In a repeated motif, Hsin-chin picks up a pair of scissors but can use them only in passive aggressive bouts of counter-productive revenge such as shredding Shih-chen’s suits, chopping the heads off roses to express her frustration, and cutting Ah Fee’s hair so she can’t go back to school after finding out that she had a boyfriend. Even once Ah Fei is a grown woman with a good job in advertising that is actively supporting the family, she struggles to separate herself from her mother who continues to frustrate her love and discourage her from marrying. Some of this is her own bitterness, and some honest advice that Ah Fei’s choice of husband is the most important decision she’ll ever make. Marry a good man and she’ll have a good life. Marry badly and she’ll end up like Hsin-chin knowing nothing but suffering. 

Of course, the crucial element is that Ah Fei has a choice that Hsin-chin never did. But at the same time she struggles to take it or to reject the internalised misogyny that ruled her mother’s life along with the patriarchal social codes that left her unable to leave a bad husband. She is well educated and financially independent so cannot be trapped in the same way her mother was even if her “escape” is ironically bound up with the patriarchal institution of marriage. Only on seeing her in a wedding dress does Hsin-chin finally accept her, reverting to the kind mother she had been in the countryside rather than the embittered old woman she had become in Taipei who is too afraid of her impending loneliness and the spectre of poverty to set her daughter free.

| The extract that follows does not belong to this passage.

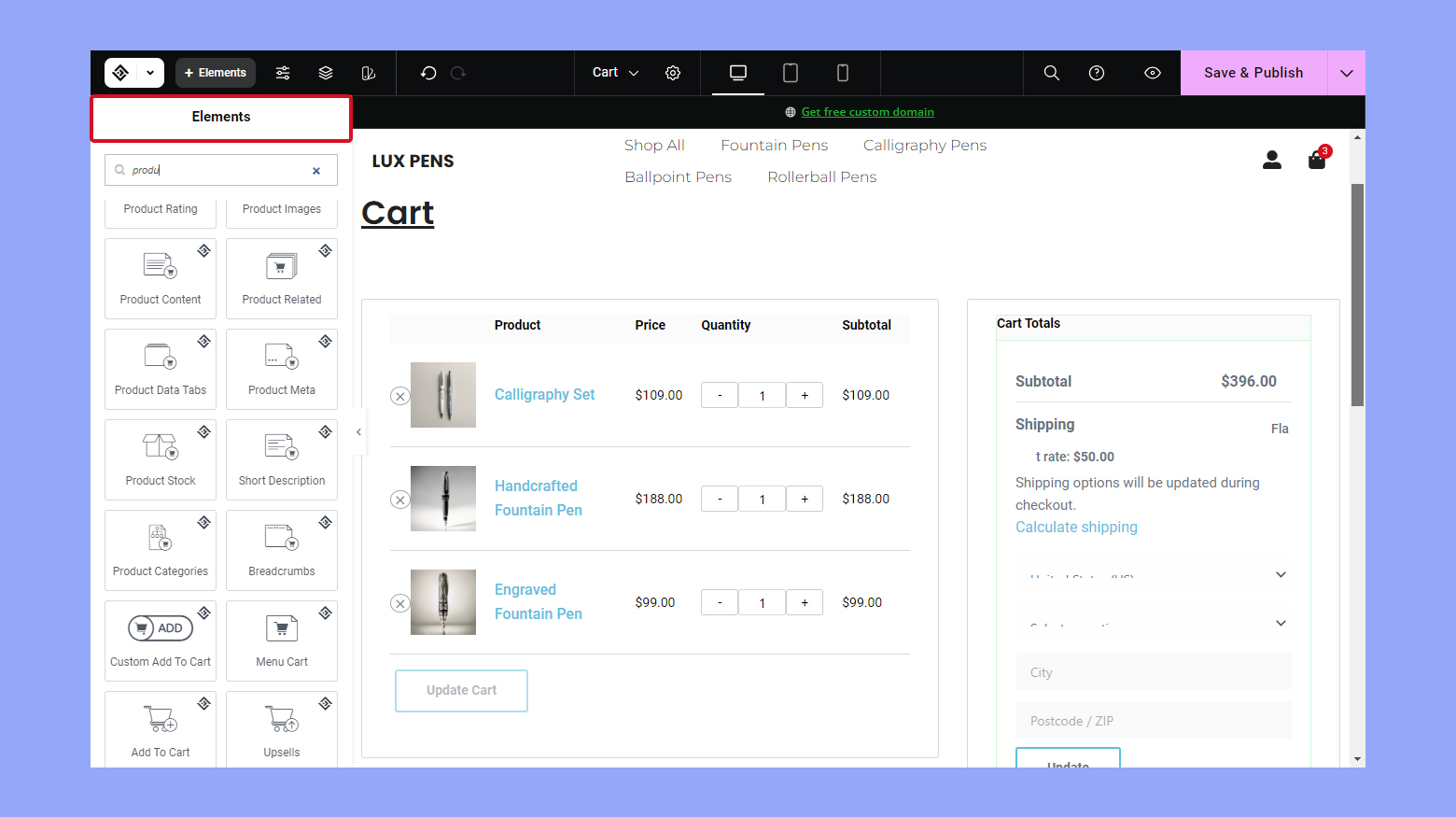This screenshot has height=817, width=1456.
Task: Undo the last change
Action: pos(428,72)
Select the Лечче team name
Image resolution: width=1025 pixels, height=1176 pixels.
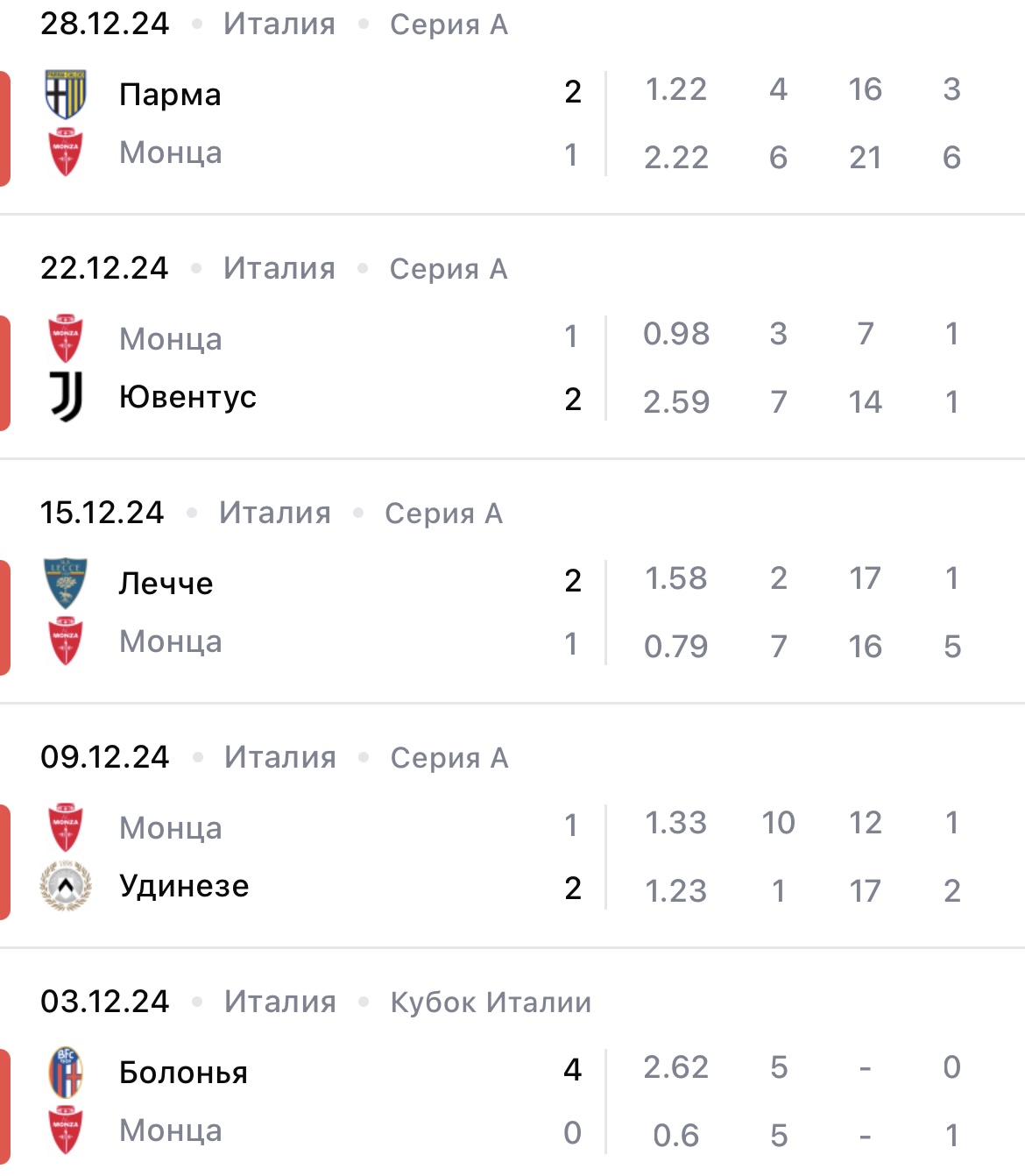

Ah Fei’s liberation may speak of that of her generation, travelling from the countryside to a Taipei slum and finally a well-appointed flat in the centre of a rapidly developing city in the twilight of an authoritarian regime, but equally of the interconnected cycles of toxic masculinity, patriarchal entitlement, male failure, and internalised misogyny all seemingly dissolved in a single moment of forgiveness and acceptance.


Ah Fei screened as part of the BFI’s Myriad Voices: Reframing Taiwan New Cinema.